The SVP received about the same percentage of the vote as they did in the 2007 Federal election (25.4% in 2007 vs 25.6% in 2011). The SPS moved from third in 2007 (with 19.3%) to second in 2011, the CVP moved from second in 2007 (with 24.8%) to third and the FDP retained about the same popularity (16.8% in 2007). A total of 315 votes were cast in this election, of which 3 or 1.0% were invalid.

==Economy==
As of In 2010 2010, La Folliaz had an unemployment rate of 2.3%. As of 2008, there were 109 people employed in the primary economic sector and about 35 businesses involved in this sector. 22 people were employed in the secondary sector and there were 4 businesses in this sector. 66 people were employed in the tertiary sector, with 16 businesses in this sector. There were residents of the municipality who were employed in some capacity.

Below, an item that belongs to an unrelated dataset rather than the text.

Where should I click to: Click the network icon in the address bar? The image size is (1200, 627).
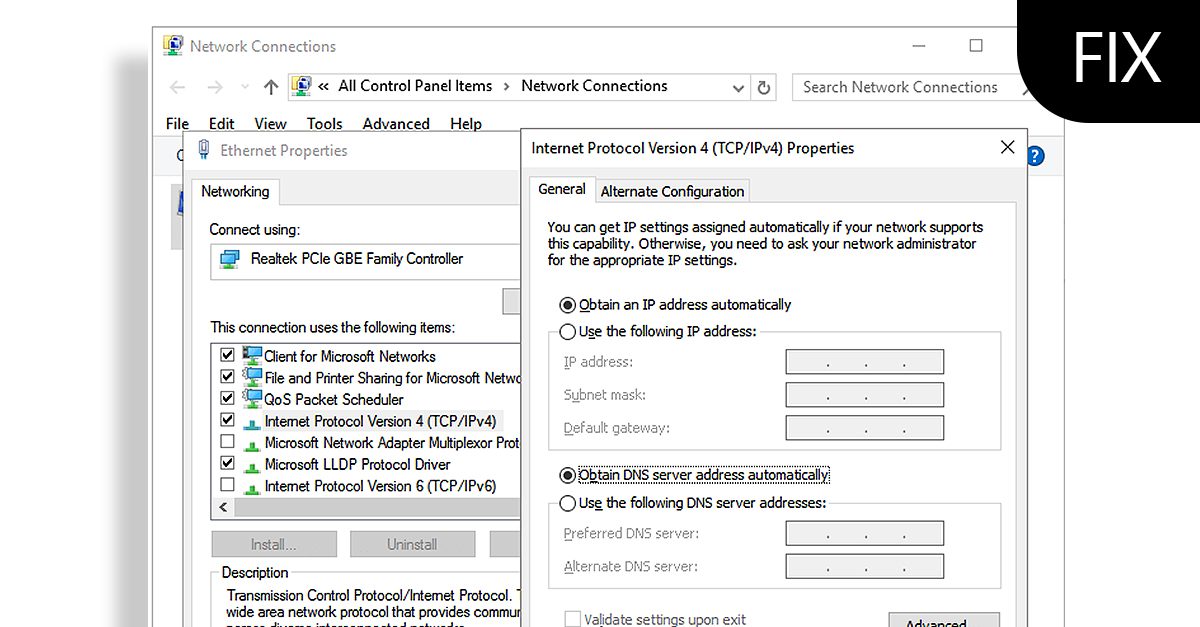point(301,86)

In 2008 the total number of full-time equivalent jobs was 170. The number of jobs in the primary sector was 88, all of which were in agriculture. The number of jobs in the secondary sector was 21 of which 9 or (42.9%) were in manufacturing and 12 (57.1%) were in construction. The number of jobs in the tertiary sector was 61. In the tertiary sector; 10 or 16.4% were in wholesale or retail sales or the repair of motor vehicles, 2 or 3.3% were in the movement and storage of goods, 2 or 3.3% were in the information industry, 1 was the insurance or financial industry, 4 or 6.6% were technical professionals or scientists, 7 or 11.5% were in education and 1 was in health care.

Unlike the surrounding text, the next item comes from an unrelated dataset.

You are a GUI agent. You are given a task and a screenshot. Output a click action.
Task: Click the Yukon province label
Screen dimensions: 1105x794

Of the working population, 6.8% used public transportation to get to work, and 68.2% used a private car.

==Education==
The Canton of Fribourg school system provides one year of non-obligatory Kindergarten, followed by six years of Primary school. This is followed by three years of obligatory lower Secondary school where the students are separated according to ability and aptitude. Following the lower Secondary students may attend a three or four year optional upper Secondary school. The upper Secondary school is divided into gymnasium (university preparatory) and vocational programs. After they finish the upper Secondary program, students may choose to attend a Tertiary school or continue their apprenticeship.

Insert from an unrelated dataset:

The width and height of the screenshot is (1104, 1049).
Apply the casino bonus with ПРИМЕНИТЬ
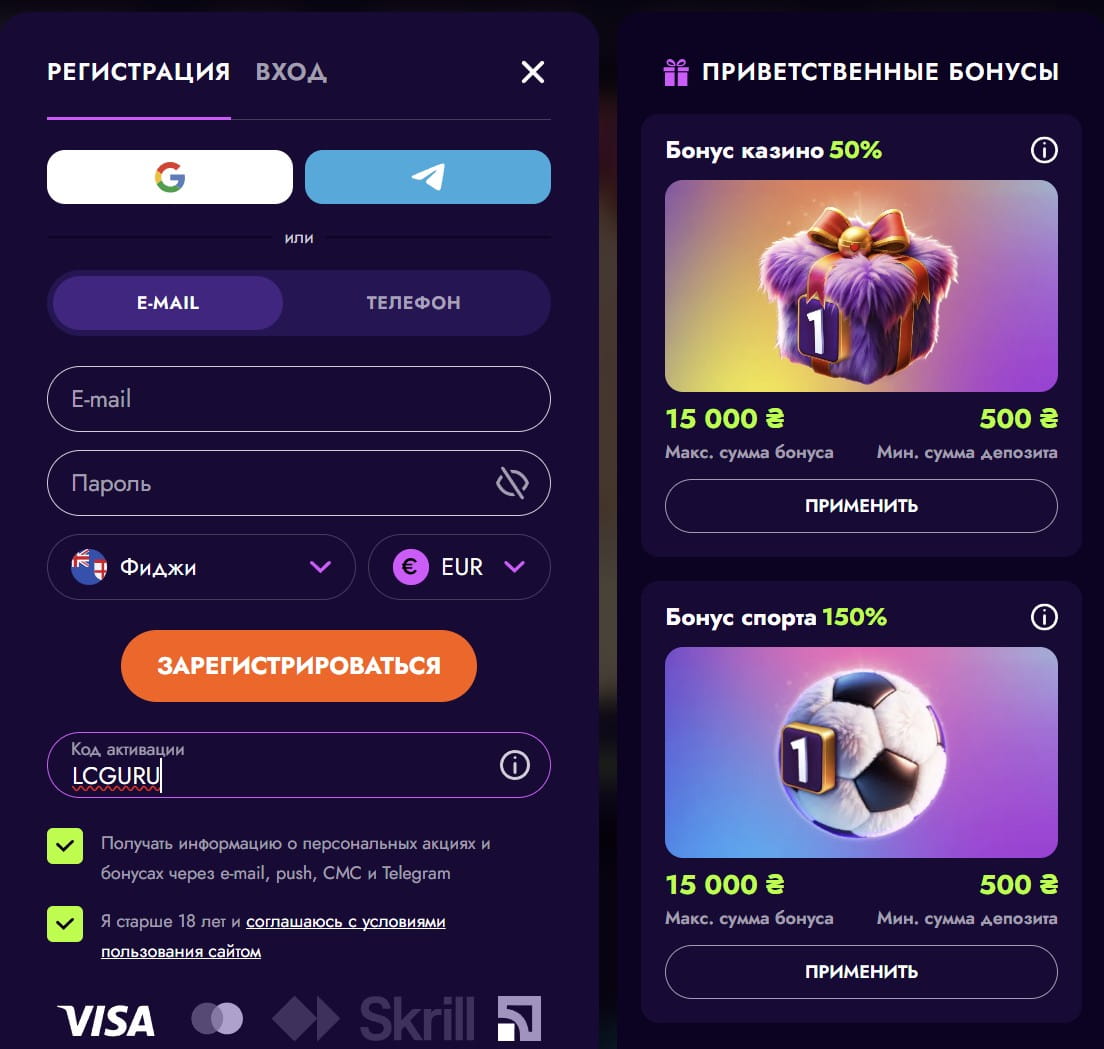861,505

During the 2010–11 school year, there were a total of 99 students attending 5 classes in La Folliaz. A total of 166 students from the municipality attended any school, either in the municipality or outside of it. There were 2 kindergarten classes with a total of 45 students in the municipality. The municipality had 3 primary classes and 54 students. During the same year, there were no lower secondary classes in the municipality, but 36 students attended lower secondary school in a neighboring municipality. There were no upper Secondary classes or vocational classes, but there were 29 upper Secondary students and 20 upper Secondary vocational students who attended classes in another municipality. The municipality had no non-university Tertiary classes, but there were 2 specialized Tertiary students who attended classes in another municipality.